Adial Pharmaceuticals (ADIL) has announced positive results from its AD04-103 pharmacokinetics (PK) study, evaluating AD04 for the treatment of Alcohol Use Disorder (AUD). The study confirms predictable bioavailability, dose proportionality, and no food effect, with a safety profile consistent with ondansetron.
The AD04-103 study, which included 30 healthy volunteers, was designed to assess the pharmacokinetics, bioavailability, and food effect of AD04 relative to marketed ondansetron.

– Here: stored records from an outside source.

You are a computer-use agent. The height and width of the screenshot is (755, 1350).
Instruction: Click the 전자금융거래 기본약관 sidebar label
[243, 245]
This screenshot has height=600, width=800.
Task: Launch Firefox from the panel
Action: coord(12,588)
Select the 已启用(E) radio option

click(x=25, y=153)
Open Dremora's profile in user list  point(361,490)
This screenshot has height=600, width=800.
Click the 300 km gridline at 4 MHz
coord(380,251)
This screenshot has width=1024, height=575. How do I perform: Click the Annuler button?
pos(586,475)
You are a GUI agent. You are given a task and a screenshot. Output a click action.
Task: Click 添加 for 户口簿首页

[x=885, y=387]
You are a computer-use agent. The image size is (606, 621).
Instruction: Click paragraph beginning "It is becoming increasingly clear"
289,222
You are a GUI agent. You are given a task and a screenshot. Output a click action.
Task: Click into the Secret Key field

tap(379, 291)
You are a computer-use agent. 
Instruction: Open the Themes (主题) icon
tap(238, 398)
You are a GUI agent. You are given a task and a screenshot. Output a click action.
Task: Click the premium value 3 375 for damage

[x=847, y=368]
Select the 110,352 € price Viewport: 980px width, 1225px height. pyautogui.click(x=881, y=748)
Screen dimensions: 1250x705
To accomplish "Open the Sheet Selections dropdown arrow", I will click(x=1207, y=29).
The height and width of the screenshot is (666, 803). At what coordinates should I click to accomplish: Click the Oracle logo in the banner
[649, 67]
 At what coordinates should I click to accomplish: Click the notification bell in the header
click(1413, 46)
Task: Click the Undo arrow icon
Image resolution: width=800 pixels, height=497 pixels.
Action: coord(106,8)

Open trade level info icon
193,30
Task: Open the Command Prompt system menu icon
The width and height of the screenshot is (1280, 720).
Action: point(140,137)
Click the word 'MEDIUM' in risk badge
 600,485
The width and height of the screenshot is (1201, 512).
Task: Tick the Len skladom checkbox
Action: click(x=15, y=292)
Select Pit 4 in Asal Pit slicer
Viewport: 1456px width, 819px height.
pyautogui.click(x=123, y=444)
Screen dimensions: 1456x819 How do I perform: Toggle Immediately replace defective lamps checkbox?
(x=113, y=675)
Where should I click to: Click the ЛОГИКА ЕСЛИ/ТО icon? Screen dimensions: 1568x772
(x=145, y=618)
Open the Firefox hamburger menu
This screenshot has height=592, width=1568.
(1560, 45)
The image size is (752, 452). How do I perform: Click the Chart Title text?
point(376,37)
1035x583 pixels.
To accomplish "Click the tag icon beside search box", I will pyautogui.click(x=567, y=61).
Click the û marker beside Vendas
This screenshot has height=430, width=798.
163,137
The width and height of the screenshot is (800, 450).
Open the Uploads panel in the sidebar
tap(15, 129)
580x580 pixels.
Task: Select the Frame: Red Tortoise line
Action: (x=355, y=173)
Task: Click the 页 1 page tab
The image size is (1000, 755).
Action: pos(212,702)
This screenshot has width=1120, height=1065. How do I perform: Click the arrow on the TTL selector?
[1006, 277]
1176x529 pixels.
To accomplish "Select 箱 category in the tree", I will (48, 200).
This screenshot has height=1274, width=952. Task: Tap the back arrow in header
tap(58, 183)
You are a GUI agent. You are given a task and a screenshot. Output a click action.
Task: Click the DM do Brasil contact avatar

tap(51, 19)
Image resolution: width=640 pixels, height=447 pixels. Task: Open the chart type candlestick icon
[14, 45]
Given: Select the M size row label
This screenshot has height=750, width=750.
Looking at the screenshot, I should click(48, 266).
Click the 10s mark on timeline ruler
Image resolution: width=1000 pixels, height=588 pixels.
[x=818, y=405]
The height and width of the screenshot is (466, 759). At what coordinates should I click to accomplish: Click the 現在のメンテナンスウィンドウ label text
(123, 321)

The results showed that ondansetron exposure increased proportionally across a threefold AD04 dose range, between 0.33 mg and 0.99 mg tablets, comparable to a 4 mg dose of ondansetron.
Key Findings of the AD04-103 Study
The AD04-103 study was conducted in two cohorts:
- Cohort 1 (n=6): Assessed PK variability at 0.33 mg and 0.99 mg doses.
- Cohort 2 (n=24): Evaluated bioavailability vs. ondansetron 4 mg, dose proportionality, and food effect.
The study confirmed that AD04 can be administered with or without food, a significant advantage for patient compliance. Cary Claiborne, CEO of Adial, stated, "This study supports our plans to seek FDA approval under the 505(b)(2) pathway."
AD04 and the 5-HT3 Pathway
AD04 is a selective 5-HT3 receptor antagonist designed for patients with specific 5-HT3 receptor mutations (SNPs rs1150226-AG or rs1176713-GG). These mutations may enhance drug binding and efficacy. Adial has developed a Companion Diagnostic Test (CDx) to identify patients most likely to benefit from AD04, which was successfully used in the ONWARD trial.
Next Steps for AD04
Adial plans to incorporate the FDA's feedback from the PK bridging study as they prepare for their End-of-Phase 2 meeting, targeted for the first half of this year. The company is also exploring external collaborations for both development and commercialization, leveraging these findings to advance AD04’s clinical and market readiness. These efforts position the drug for meaningful progress toward FDA approval and broader adoption for AUD treatment.